Der Converter (ein paar von meinen Lösungsversuchen sind da auskommentiert):

```
//@Component
//@Scope("request")
@FacesConverter("com.barbeit.web.converter.StudentConverter")
public class StudentConverter implements Converter{

//	@Autowired //hat nicht funktioniert
	private static StudentDAOImpl studentDAO = new StudentDAOImpl();

	
    @Override
//    @Transactional (readOnly = false)
    public Object getAsObject(FacesContext context, UIComponent component, String newValue) {
    	// Convert the unique String representation of Student to the actual Student object.
    	//Ausgaben zum Ueberpruefen:
    	System.out.println("new value(als String): "+ newValue);
    	String s;
    	if (studentDAO == null){
    		s="keine studentDAO";
    	} else { s="okay";}
    	System.out.println("studentDAO: " + s);
    	
    	int i = Integer.parseInt(newValue);
    	System.out.println("als Integer: "+i);

    	return studentDAO.getById(Integer.parseInt(newValue));
    }

    @Override
    public String getAsString(FacesContext context, UIComponent component, Object value) {
    	// Convert the Student object to its unique String representation.
        return String.valueOf(((Student) value).getId());
    }

	public static StudentDAO getStudentDAO() {
		return studentDAO;
	}

	public static void setStudentDAO(StudentDAOImpl studentDAO) {
		StudentConverter.studentDAO = studentDAO;
	}  
}
```

ein Teil aus der Entity:

```
// This must return true for another Student object with same id.
	@Override
    public boolean equals(Object other) {
    	if (other == null) {
            return false;
        } else if (!(other instanceof Student)) {
            return false;
        } else if (Integer.toString(((Student) other).getId()).equals(Integer.toString(this.id))) {
            return true;
        } else {
            return false;
        }
    }

    // This must return the same hashcode for every Student object with the same id.
	@Override
    public int hashCode() {
        return id != 0 ? this.getClass().hashCode() + id : super.hashCode();
    }
```

ein Teil aus der xhtml:

```
<h:outputLabel for="StudentMenu" value="Student (bis Student ueberg. funkt.): *" /> 
        	<p:selectOneMenu id="StudentMenu" value="#{effortService.stud}" effect="fade">  
           		<f:selectItem itemLabel="Select One" itemValue="" />
            	<f:selectItems value="#{effortService.students}" var="Student" 
            	itemLabel="#{Student.rzPerson.name}, #{Student.rzPerson.firstName}"/>
        	</p:selectOneMenu>
```

aus der DAO:

```
@Repository("studentDAO")
@Scope(value="request")
public class StudentDAOImpl implements StudentDAO{

	@PersistenceContext
	private EntityManager em;

//getter und setter und andere CRUD methoden

public Student getById(int id) {
		//Ausgaben zum ueberpruefen:
		System.out.println("id: "+ id);
		String s;
    	if (em == null){
    		s="kein EntityManager!";
    	} else { s="okay";}
    	System.out.println("EntityManager: " + s);
    	
		return getEntityManager().find(Student.class, id);
	}
```

wenn ihr sonst noch infos braucht...
danke schon ma für die mühe...

ach ja ich frag mich auch, ob ich eigentlich wirklich einen Converter brauche? bevor ich einen hatte, konnte ich die Entities immerhin ja anzeigen, nur habe ich da immer nur null herausbekommen beim speichern. Lag das daran, dass der Converter gefehlt hat oder mach ich die ganze mühe umsonst?

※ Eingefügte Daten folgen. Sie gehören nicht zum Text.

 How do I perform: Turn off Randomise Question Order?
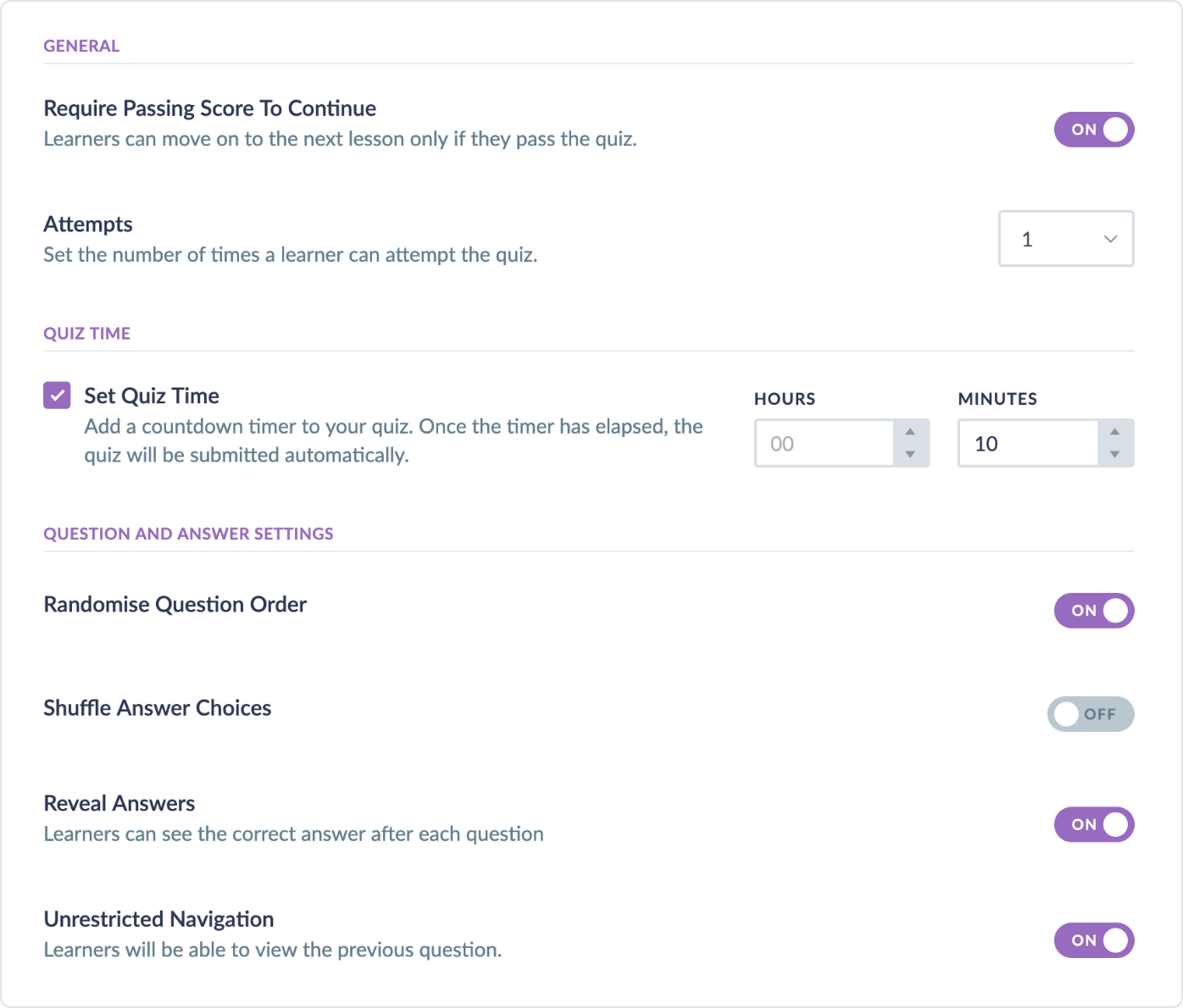[1093, 611]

Bzw. findet ihr es klüger die JSF version irgendwie zu ändern? (und wenn ja wie stell ich das am geschicktesten an und was muss ich so ändern?)


----------



## tandraschko (25. Sep 2013)

Die Injection in Converter haben sie gestrichen und würde eh nur mit CDI gehen - nicht mit Spring.
Somit musst du für Spring eine Lösung finden - Spicken könntest du bei CODI und den Code für Spring adaptieren.
Falls es sowas nicht im Internet gibt, würde ich es nicht raten, wenn man sich mit den Frameworks intern noch nicht befasst hat.

Ich würde einfach per Hand deine SpringBeans in den Converter holen oder einen abstrakten Converter entwickeln der dir die Injection im Constructor macht (falls sowas mit Spring geht).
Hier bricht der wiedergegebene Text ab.